Ortel calls A Midsummer Night’s Dream “one of the most challenging projects I’ve ever done from an installation point of view. I contacted Lars and (WorldStage president) Josh (Weisberg) very early on. They came on board with all they had to help us pull it off. They gave us a lot of confidence no matter what bold, challenging ideas Julie (Taymor) or I came up with.”
Ortel selected seven Christie projectors, which are mounted in the grid, low to the floor and on the back tiers of the theatre. Two Christie Roadster S+20K projectors provide top floor projection; an M Series DS+10KM near front projection; an M Series HD-14K-M video projector far front projection; one M Series DS+10KM back projection (flown) and four more M Series units to handle canopy projection.
“The projectors had to be positioned where they wouldn’t be in the way of the performers and still fulfill the function of covering certain surfaces,” notes Ortel. “Lars and his team helped me make it work – they wouldn’t go home until the job was done and that took quite some time with various iterations and changes.” Since the theatre had to act as a rehearsal venue during the day, time on site for WorldStage was limited to evenings and late nights.
The Christie projectors were chosen primarily for their low-noise, small footprint, and 110v operation. “In addition, the ChristieNET control software allowed the operators to quickly and effortlessly monitor and modify projector status throughout the run of the show.”
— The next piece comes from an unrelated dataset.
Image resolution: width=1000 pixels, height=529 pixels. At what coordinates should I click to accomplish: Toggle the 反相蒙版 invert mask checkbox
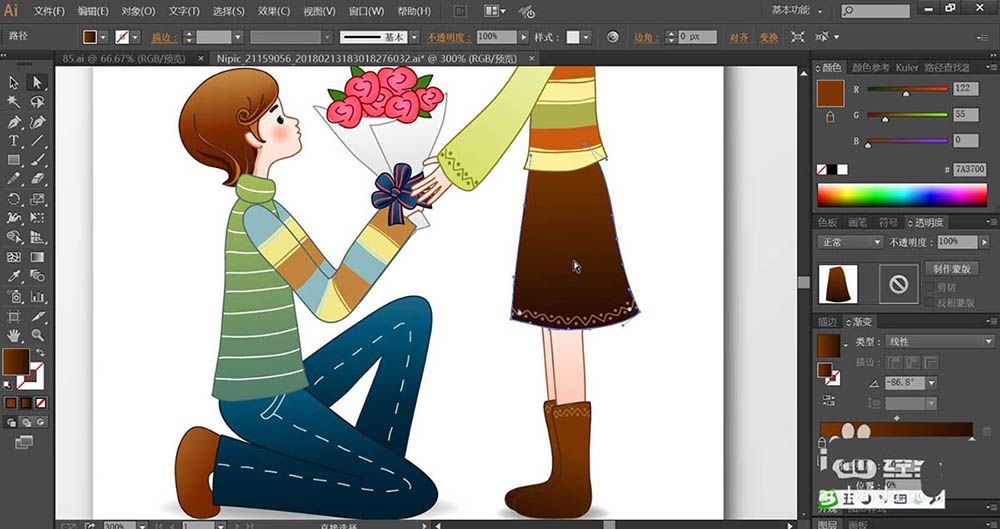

“We opted to go with the d3 server platform on this job due its inherent ability to facilitate image mapping along with a myriad of other incredibly useful features. We immediately recognized the difficulties we were up against given the amorphous form of the projection surfaces. Not only were we concerned about the indeterminate shapes of the fabric, but we also had to account for the fact that the fabric would reside in various stage positions. In order to create the requisite d3 mesh objects we employed a very sophisticated laser instrument to measure and record the vital information of the various shapes and positions of the fabric within the 3D space of the venue. We then used a brand new feature in d3 called Mesh Animation. This feature allowed us to seamlessly transition imagery and mapping information from one fabric shape and position to another in real time.”
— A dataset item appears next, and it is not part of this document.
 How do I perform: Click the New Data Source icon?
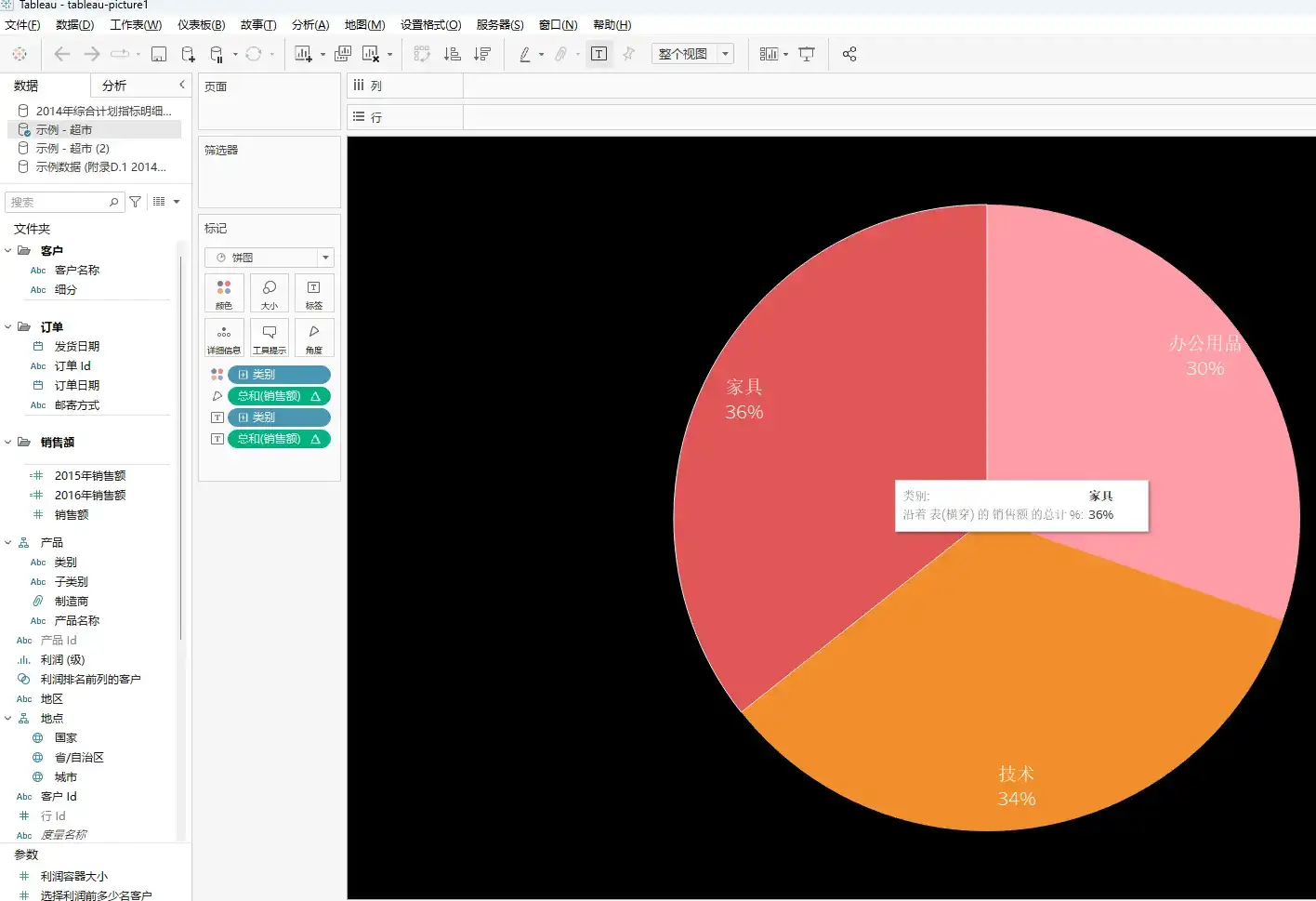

Jeffrey Horowitz notes that TFANA’s production of A Midsummer Night’s Dream has received “spectacular reviews and audiences are having a wonderful time. The imagery and production are fresh – Shakespeare wrote images, and this all comes from what he wrote. But it’s not duplicative of Shakespeare, it’s additive. You can sense its aliveness.”
“The show has been a big success for everyone involved,” says Ortel. “It’s been everything that we’ve hoped for – it’s really unlike anything anyone has seen before. What has been particularly exciting for me is to get email and Tweets from young projection designers who have been inspired by what they’ve seen. That’s a compliment to all of us, including WorldStage.”
“It’s unbelievable what WorldStage did for us,” Horowitz concludes. “A theatre only opens once. This production was the fireworks we hoped it would be, and WorldStage was a big part of the gunpowder!”
WorldStage Inc., the company created by the merger of Scharff Weisberg Inc and Video Applications Inc, continues a thirty-year legacy of providing clients the widest variety of entertainment technology coupled with conscientious and imaginative engineering services. WorldStage provides audio, video and lighting equipment and services to the event, theatrical, broadcast and brand experience markets nationally and internationally.